2. Blotchy color (single print has a thin, smooth fluid aspect and a stucco aspect):
• Low volume mesh is filtering the ink during transfer; increase flood and squeegee speeds.
• If no improvement, swap out for a high-volume mesh (lower count and/or thinner thread).

3. Wet artifacts/system running “rich” (blurring, filling, sagging, etc.):
• Minimize blade angle, reprint and recheck dimensional accuracy.
• Or, if needed, increase off-contact gap, reprint and recheck dimensional accuracy.

4. Dry artifacts/system running “lean” (streaks, line or dot loss, piling, etc.):
• Increase squeegee speed by 30 percent increments and recheck each time.
• If color becomes blotchy, with increased speed, return to #2 above.

A bi-axial, hi-shear blade accommodates the resistance differential of the mesh. It prints with zero angle; minimum pressure at maximum stroke speed. It allows the ink to matte down the surface in a consistent deposit at all points on the screen.

The crossroads
Swap the screen in head number one for the lowest tension screen you would ever use for white ink. Leave all other settings the same and print with the same tacky white ink. Odds are, this low-tension mesh won’t clear very well. Increased squeegee pressure will not help, but one of the following two options will. Use whichever you prefer.

1. Increase the off-contact gap… a lot.
Since the press is in calibration (right?!), don’t mess around with settings. Use a 1/8" shim stock temporarily positioned between the underside of the screen frame and the screen clamps at each end to suit the added gap required for your tension range. Then, take the off-contact distance up in 1/8" increments. But, before you reprint, realize that elevating the screen ultimately re-proportions the image (i.e. makes it larger on all four sides). This is another shape change that cannot be fitted to a different shape with use of micro-register.

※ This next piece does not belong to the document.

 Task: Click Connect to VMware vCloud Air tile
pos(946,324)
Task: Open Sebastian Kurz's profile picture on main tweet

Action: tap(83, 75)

2. Increase the minimum screen tension and use this elevated level. Test the screen as indicated above and if the result is acceptable, use it as your new standard minimum tension to take to press. The maximum acceptable tension for your press was already established with the first (highest tension) screen.

Ditto
Once your blade is at or near zero degrees, with minimum pressure and maximum speed, the ink is completely clearing the screen, you have eliminated shape-shifting (dimensional error), minimized any color variance and established the permissible range of screen tension, you are ready to finish the job.

Since your press is calibrated (right?!) and you are using a variable-hinge blade, it shouldn’t take much time at all to perform the same characterization on each of the heads and each of the platens. Most press manufacturers have some sort of calibration process. To determine whether theirs is better than yours, characterize the press as described above first. Otherwise, you may want to hang out in your office more often.